Angel Naranjo’s father visits site where teen died riding minibike
The father of the late Angel Naranjo and a lawyer toured the site of boy’s tragic minibike crash on the Las Vegas Wash Trail in east Las Vegas on Friday morning, looking for answers to what happened.
Rudolfo Naranjo and attorney Dan Hill stood on the asphalt biking path adjacent to the wash beside a makeshift memorial for the 16-year-old boy, who was killed on July 30 when the minibike he drove ran over a cable and caused him to fall to the pavement.
Naranjo and his son Arley, 19, were there to light Catholic prayer candles at the base of a lamppost that had a white cross and a torn tire tube attached to it where Angel Naranjo’s fatal accident was said to have occurred.
“We’re kind of just paying some respects to Angel and put some candles out,” said Hill, who declined to give details on what they were looking for. “It’s a tough day for everybody.”
Rudolfo Naranjo, who declined to comment, picked up a loose cable attached to a nearby fence and pulled it across the trail to a different lamppost, as if to measure its length, while an assistant to Hill took photos of the area with her mobile phone.
The boy had been driving his minibike, with Arley Naranjo driving behind him on another minibike, sometime after midnight when he was struck by the cable and died at the scene.
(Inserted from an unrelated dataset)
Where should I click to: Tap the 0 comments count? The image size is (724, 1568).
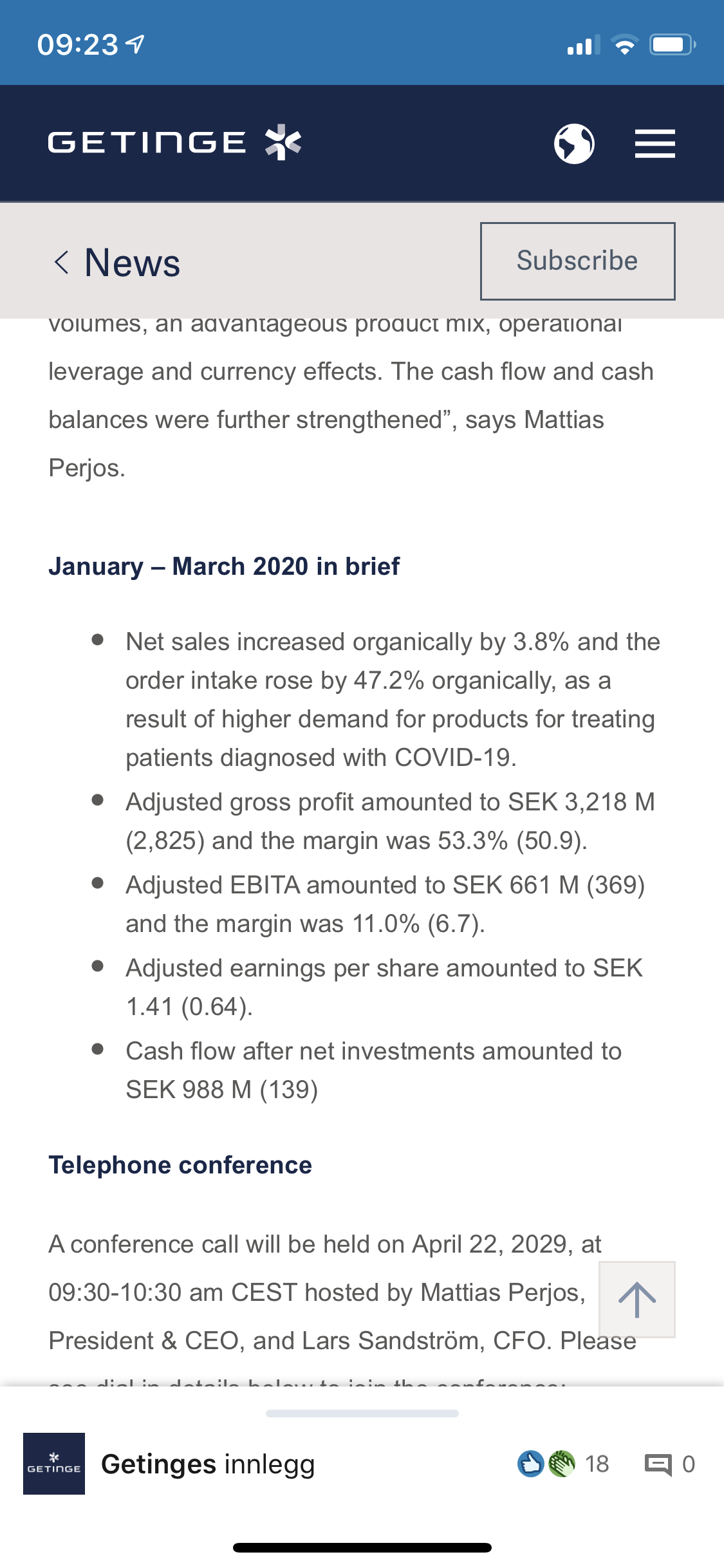coord(689,1464)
His brother was injured but survived.
Angel’s father and the attorney were at the scene Friday just hours before the scheduled start of the boy’s funeral at Palm Downtown Mortuary and Cemetery, 1325 N. Main St. in downtown Las Vegas.
Roughly 100 people gathered at the mortuary near Main Street and Owens Avenue to pay their respects to the Naranjo family.
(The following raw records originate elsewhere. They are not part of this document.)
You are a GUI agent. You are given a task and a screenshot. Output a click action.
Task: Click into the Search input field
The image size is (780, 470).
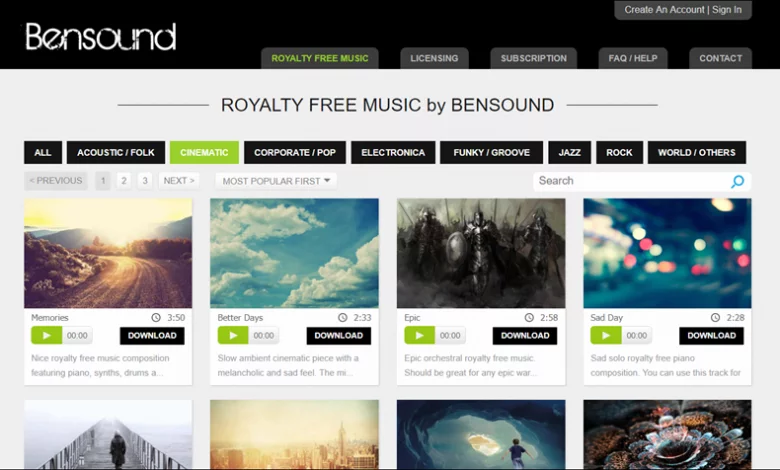tap(632, 181)
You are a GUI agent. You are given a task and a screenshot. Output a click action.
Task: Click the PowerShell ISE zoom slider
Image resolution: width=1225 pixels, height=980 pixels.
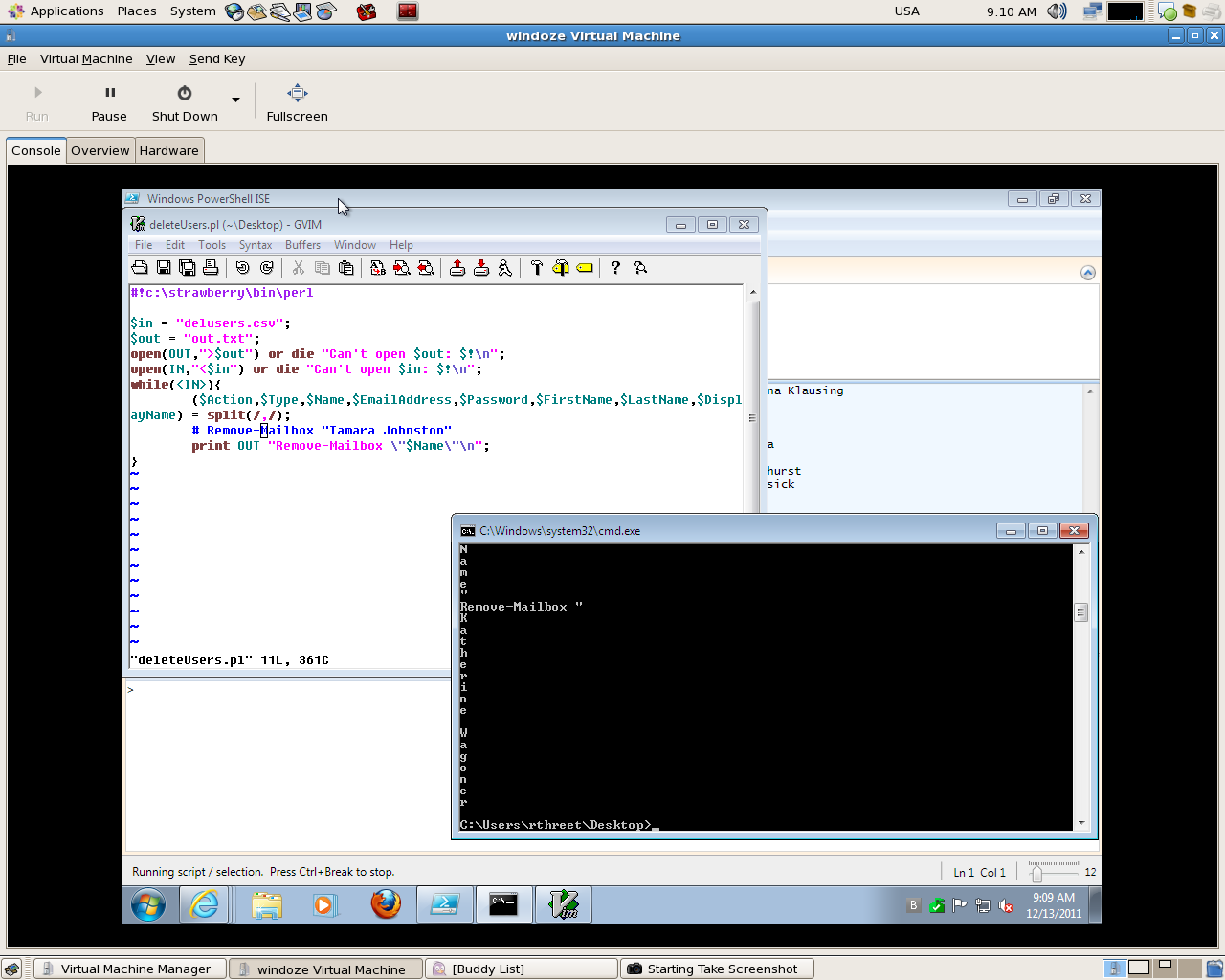point(1036,873)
Mourners began filling up the chapel around 4 p.m. and continued in a steady stream for the next two hours. Several flower arrangements surrounded Angel’s open casket as a slideshow of his photos played on screens.
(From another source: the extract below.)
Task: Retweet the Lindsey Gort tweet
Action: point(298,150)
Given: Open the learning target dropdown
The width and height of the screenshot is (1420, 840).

Some sat in the pews while others walked in groups up to Angel’s casket where many stood for several minutes at a time.
Just after 5 p.m. on Friday, Rudolfo Naranjo was consoled by family and friends as he walked from the back of the room up to where his son lay. Some mourners wore white shirts with a picture of Angel on the front, while a handful wore the branded shirts and jackets of Equipo Academy — Angel’s high school.
At the mortuary, Rudolfo played video on his phone from the wash earlier in the day, saying that if officials didn’t clean up the area, another person could be seriously injured.
A Clark County spokesperson this week declined to comment about whether the county had plans to clean up the trail.
An investigation by the Metropolitan Police Department found that the boy’s minibike drove onto the cable, which was lying slack on the ground, but on impact rose up and hit him, knocking him onto the ground in what the department considers an accident.
Police are still looking into the incident, but there was no update on its progress Friday, Metro officials said.
The Clark County coroner’s office has not yet released the results of an autopsy on the teen nor the cause of his death.
But the boy’s family insists that the crash was the result of someone deliberately setting up the cable over the trail to potentially hurt someone riding on it.
“It’s not an accident,” Arley Naranjo has said.
The site is between East Lake Mead Boulevard and Owens Avenue east of Pecos Road on the trail, which runs through North Las Vegas, Las Vegas and Clark County land. Under government regulations, the trail is reserved for things like bicycles and skateboards, and motorized vehicles are prohibited.
A similar incident happened in east Las Vegas back in 1977, when a man and his 10-year-old nephew were riding dirt bikes on a trail near Ringe and Kell lanes when they both struck a thin, taut wire stretched across two telephone poles, according to a front-page article in the Review-Journal.
The man was hit in the shoulders and the boy in the neck, but neither one was seriously hurt. Las Vegas police at the time said it appeared someone had intentionally placed the wire over the desert trail popular with dirt bikers and horse riders, according to the article.